DATA FOR THIS TASK =>
<<<<

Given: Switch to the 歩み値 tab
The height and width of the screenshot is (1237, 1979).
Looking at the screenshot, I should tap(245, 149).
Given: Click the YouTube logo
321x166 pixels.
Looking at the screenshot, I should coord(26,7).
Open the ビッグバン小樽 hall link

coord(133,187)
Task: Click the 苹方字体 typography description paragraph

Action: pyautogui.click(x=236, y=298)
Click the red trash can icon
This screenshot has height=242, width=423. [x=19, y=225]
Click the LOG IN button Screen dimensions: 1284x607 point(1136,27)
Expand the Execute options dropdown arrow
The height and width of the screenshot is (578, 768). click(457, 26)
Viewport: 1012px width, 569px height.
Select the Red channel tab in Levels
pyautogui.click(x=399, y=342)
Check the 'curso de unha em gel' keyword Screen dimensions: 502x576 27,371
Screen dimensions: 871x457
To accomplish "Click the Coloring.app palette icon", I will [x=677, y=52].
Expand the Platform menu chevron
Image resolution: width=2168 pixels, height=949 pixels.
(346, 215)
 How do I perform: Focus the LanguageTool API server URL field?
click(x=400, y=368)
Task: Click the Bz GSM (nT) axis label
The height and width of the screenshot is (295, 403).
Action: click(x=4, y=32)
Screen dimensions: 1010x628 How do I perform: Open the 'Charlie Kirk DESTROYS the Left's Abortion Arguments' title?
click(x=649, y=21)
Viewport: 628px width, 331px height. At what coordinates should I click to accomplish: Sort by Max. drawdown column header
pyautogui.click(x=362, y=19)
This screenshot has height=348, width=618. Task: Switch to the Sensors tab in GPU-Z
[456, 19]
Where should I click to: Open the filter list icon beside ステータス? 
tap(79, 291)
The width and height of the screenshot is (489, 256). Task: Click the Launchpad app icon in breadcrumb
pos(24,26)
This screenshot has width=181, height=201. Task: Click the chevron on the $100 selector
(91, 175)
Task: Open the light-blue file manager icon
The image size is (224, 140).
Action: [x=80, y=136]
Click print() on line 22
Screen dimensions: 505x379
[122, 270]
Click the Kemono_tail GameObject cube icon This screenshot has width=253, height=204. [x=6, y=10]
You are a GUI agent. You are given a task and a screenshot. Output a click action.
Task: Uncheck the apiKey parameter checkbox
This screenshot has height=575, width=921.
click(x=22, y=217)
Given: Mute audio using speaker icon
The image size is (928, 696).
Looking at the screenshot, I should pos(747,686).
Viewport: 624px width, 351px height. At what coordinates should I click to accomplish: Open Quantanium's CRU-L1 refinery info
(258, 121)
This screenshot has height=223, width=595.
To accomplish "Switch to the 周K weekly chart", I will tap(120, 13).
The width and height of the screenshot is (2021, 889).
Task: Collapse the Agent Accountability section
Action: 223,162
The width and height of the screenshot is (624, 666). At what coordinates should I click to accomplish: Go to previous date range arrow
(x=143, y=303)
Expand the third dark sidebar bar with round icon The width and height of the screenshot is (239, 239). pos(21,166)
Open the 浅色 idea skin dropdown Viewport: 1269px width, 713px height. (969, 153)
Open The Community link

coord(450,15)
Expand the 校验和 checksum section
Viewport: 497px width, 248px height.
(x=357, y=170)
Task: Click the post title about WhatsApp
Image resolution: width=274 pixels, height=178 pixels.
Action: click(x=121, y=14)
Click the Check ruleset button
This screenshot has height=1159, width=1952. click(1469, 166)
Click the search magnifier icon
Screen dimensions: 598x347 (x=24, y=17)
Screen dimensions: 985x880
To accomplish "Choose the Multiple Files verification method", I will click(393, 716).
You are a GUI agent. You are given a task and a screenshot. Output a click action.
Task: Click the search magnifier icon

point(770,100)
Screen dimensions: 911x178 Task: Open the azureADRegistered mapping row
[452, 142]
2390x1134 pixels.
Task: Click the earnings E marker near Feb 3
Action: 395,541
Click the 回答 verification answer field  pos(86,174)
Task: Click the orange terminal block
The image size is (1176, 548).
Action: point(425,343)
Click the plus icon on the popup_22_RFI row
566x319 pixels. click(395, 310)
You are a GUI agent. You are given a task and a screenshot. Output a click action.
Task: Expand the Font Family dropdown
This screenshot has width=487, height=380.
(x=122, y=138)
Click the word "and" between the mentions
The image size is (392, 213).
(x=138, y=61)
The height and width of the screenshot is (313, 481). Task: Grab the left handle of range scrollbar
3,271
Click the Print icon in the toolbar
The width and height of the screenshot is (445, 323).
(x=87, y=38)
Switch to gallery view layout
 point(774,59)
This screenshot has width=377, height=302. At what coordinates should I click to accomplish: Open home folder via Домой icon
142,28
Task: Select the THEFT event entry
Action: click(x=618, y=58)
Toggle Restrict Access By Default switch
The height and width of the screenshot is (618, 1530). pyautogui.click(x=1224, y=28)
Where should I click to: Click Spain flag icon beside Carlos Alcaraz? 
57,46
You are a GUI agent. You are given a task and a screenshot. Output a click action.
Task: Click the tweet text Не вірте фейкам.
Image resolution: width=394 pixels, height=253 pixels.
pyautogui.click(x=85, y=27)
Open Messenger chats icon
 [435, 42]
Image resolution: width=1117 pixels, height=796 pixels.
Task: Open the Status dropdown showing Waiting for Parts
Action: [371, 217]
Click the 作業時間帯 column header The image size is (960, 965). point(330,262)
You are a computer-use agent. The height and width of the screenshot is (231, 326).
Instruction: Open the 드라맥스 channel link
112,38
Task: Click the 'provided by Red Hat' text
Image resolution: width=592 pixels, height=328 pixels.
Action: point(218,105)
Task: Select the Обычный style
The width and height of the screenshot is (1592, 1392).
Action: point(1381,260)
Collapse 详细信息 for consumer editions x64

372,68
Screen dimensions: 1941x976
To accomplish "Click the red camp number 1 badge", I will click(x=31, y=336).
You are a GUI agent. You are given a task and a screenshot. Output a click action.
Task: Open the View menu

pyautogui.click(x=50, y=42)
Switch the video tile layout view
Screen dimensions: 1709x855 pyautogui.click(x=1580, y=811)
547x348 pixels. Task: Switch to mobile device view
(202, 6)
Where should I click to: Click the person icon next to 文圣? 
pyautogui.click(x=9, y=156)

>>>>

TASK DETAILS =>
Please lay out every line of the records above as a Markdown table with the columns No. and Line, where No. is the row number and Line holds the line itself. Leave out blank lines.

OUTPUT BELOW =>
| No. | Line |
|---|---|
| 1 | Given: Switch to the 歩み値 tab |
| 2 | The height and width of the screenshot is (1237, 1979). |
| 3 | Looking at the screenshot, I should tap(245, 149). |
| 4 | Given: Click the YouTube logo |
| 5 | 321x166 pixels. |
| 6 | Looking at the screenshot, I should coord(26,7). |
| 7 | Open the ビッグバン小樽 hall link |
| 8 | coord(133,187) |
| 9 | Task: Click the 苹方字体 typography description paragraph |
| 10 | Action: pyautogui.click(x=236, y=298) |
| 11 | Click the red trash can icon |
| 12 | This screenshot has height=242, width=423. [x=19, y=225] |
| 13 | Click the LOG IN button Screen dimensions: 1284x607 point(1136,27) |
| 14 | Expand the Execute options dropdown arrow |
| 15 | The height and width of the screenshot is (578, 768). click(457, 26) |
| 16 | Viewport: 1012px width, 569px height. |
| 17 | Select the Red channel tab in Levels |
| 18 | pyautogui.click(x=399, y=342) |
| 19 | Check the 'curso de unha em gel' keyword Screen dimensions: 502x576 27,371 |
| 20 | Screen dimensions: 871x457 |
| 21 | To accomplish "Click the Coloring.app palette icon", I will [x=677, y=52]. |
| 22 | Expand the Platform menu chevron |
| 23 | Image resolution: width=2168 pixels, height=949 pixels. |
| 24 | (346, 215) |
| 25 |  How do I perform: Focus the LanguageTool API server URL field? |
| 26 | click(x=400, y=368) |
| 27 | Task: Click the Bz GSM (nT) axis label |
| 28 | The height and width of the screenshot is (295, 403). |
| 29 | Action: click(x=4, y=32) |
| 30 | Screen dimensions: 1010x628 How do I perform: Open the 'Charlie Kirk DESTROYS the Left's Abortion Arguments' title? |
| 31 | click(x=649, y=21) |
| 32 | Viewport: 628px width, 331px height. At what coordinates should I click to accomplish: Sort by Max. drawdown column header |
| 33 | pyautogui.click(x=362, y=19) |
| 34 | This screenshot has height=348, width=618. Task: Switch to the Sensors tab in GPU-Z |
| 35 | [456, 19] |
| 36 | Where should I click to: Open the filter list icon beside ステータス?  |
| 37 | tap(79, 291) |
| 38 | The width and height of the screenshot is (489, 256). Task: Click the Launchpad app icon in breadcrumb |
| 39 | pos(24,26) |
| 40 | This screenshot has width=181, height=201. Task: Click the chevron on the $100 selector |
| 41 | (91, 175) |
| 42 | Task: Open the light-blue file manager icon |
| 43 | The image size is (224, 140). |
| 44 | Action: [x=80, y=136] |
| 45 | Click print() on line 22 |
| 46 | Screen dimensions: 505x379 |
| 47 | [122, 270] |
| 48 | Click the Kemono_tail GameObject cube icon This screenshot has width=253, height=204. [x=6, y=10] |
| 49 | You are a GUI agent. You are given a task and a screenshot. Output a click action. |
| 50 | Task: Uncheck the apiKey parameter checkbox |
| 51 | This screenshot has height=575, width=921. |
| 52 | click(x=22, y=217) |
| 53 | Given: Mute audio using speaker icon |
| 54 | The image size is (928, 696). |
| 55 | Looking at the screenshot, I should pos(747,686). |
| 56 | Viewport: 624px width, 351px height. At what coordinates should I click to accomplish: Open Quantanium's CRU-L1 refinery info |
| 57 | (258, 121) |
| 58 | This screenshot has height=223, width=595. |
| 59 | To accomplish "Switch to the 周K weekly chart", I will tap(120, 13). |
| 60 | The width and height of the screenshot is (2021, 889). |
| 61 | Task: Collapse the Agent Accountability section |
| 62 | Action: 223,162 |
| 63 | The width and height of the screenshot is (624, 666). At what coordinates should I click to accomplish: Go to previous date range arrow |
| 64 | (x=143, y=303) |
| 65 | Expand the third dark sidebar bar with round icon The width and height of the screenshot is (239, 239). pos(21,166) |
| 66 | Open the 浅色 idea skin dropdown Viewport: 1269px width, 713px height. (969, 153) |
| 67 | Open The Community link |
| 68 | coord(450,15) |
| 69 | Expand the 校验和 checksum section |
| 70 | Viewport: 497px width, 248px height. |
| 71 | (x=357, y=170) |
| 72 | Task: Click the post title about WhatsApp |
| 73 | Image resolution: width=274 pixels, height=178 pixels. |
| 74 | Action: click(x=121, y=14) |
| 75 | Click the Check ruleset button |
| 76 | This screenshot has height=1159, width=1952. click(1469, 166) |
| 77 | Click the search magnifier icon |
| 78 | Screen dimensions: 598x347 (x=24, y=17) |
| 79 | Screen dimensions: 985x880 |
| 80 | To accomplish "Choose the Multiple Files verification method", I will click(393, 716). |
| 81 | You are a GUI agent. You are given a task and a screenshot. Output a click action. |
| 82 | Task: Click the search magnifier icon |
| 83 | point(770,100) |
| 84 | Screen dimensions: 911x178 Task: Open the azureADRegistered mapping row |
| 85 | [452, 142] |
| 86 | 2390x1134 pixels. |
| 87 | Task: Click the earnings E marker near Feb 3 |
| 88 | Action: 395,541 |
| 89 | Click the 回答 verification answer field  pos(86,174) |
| 90 | Task: Click the orange terminal block |
| 91 | The image size is (1176, 548). |
| 92 | Action: point(425,343) |
| 93 | Click the plus icon on the popup_22_RFI row |
| 94 | 566x319 pixels. click(395, 310) |
| 95 | You are a GUI agent. You are given a task and a screenshot. Output a click action. |
| 96 | Task: Expand the Font Family dropdown |
| 97 | This screenshot has width=487, height=380. |
| 98 | (x=122, y=138) |
| 99 | Click the word "and" between the mentions |
| 100 | The image size is (392, 213). |
| 101 | (x=138, y=61) |
| 102 | The height and width of the screenshot is (313, 481). Task: Grab the left handle of range scrollbar |
| 103 | 3,271 |
| 104 | Click the Print icon in the toolbar |
| 105 | The width and height of the screenshot is (445, 323). |
| 106 | (x=87, y=38) |
| 107 | Switch to gallery view layout |
| 108 |  point(774,59) |
| 109 | This screenshot has width=377, height=302. At what coordinates should I click to accomplish: Open home folder via Домой icon |
| 110 | 142,28 |
| 111 | Task: Select the THEFT event entry |
| 112 | Action: click(x=618, y=58) |
| 113 | Toggle Restrict Access By Default switch |
| 114 | The height and width of the screenshot is (618, 1530). pyautogui.click(x=1224, y=28) |
| 115 | Where should I click to: Click Spain flag icon beside Carlos Alcaraz?  |
| 116 | 57,46 |
| 117 | You are a GUI agent. You are given a task and a screenshot. Output a click action. |
| 118 | Task: Click the tweet text Не вірте фейкам. |
| 119 | Image resolution: width=394 pixels, height=253 pixels. |
| 120 | pyautogui.click(x=85, y=27) |
| 121 | Open Messenger chats icon |
| 122 |  [435, 42] |
| 123 | Image resolution: width=1117 pixels, height=796 pixels. |
| 124 | Task: Open the Status dropdown showing Waiting for Parts |
| 125 | Action: [371, 217] |
| 126 | Click the 作業時間帯 column header The image size is (960, 965). point(330,262) |
| 127 | You are a computer-use agent. The height and width of the screenshot is (231, 326). |
| 128 | Instruction: Open the 드라맥스 channel link |
| 129 | 112,38 |
| 130 | Task: Click the 'provided by Red Hat' text |
| 131 | Image resolution: width=592 pixels, height=328 pixels. |
| 132 | Action: point(218,105) |
| 133 | Task: Select the Обычный style |
| 134 | The width and height of the screenshot is (1592, 1392). |
| 135 | Action: point(1381,260) |
| 136 | Collapse 详细信息 for consumer editions x64 |
| 137 | 372,68 |
| 138 | Screen dimensions: 1941x976 |
| 139 | To accomplish "Click the red camp number 1 badge", I will click(x=31, y=336). |
| 140 | You are a GUI agent. You are given a task and a screenshot. Output a click action. |
| 141 | Task: Open the View menu |
| 142 | pyautogui.click(x=50, y=42) |
| 143 | Switch the video tile layout view |
| 144 | Screen dimensions: 1709x855 pyautogui.click(x=1580, y=811) |
| 145 | 547x348 pixels. Task: Switch to mobile device view |
| 146 | (202, 6) |
| 147 | Where should I click to: Click the person icon next to 文圣?  |
| 148 | pyautogui.click(x=9, y=156) |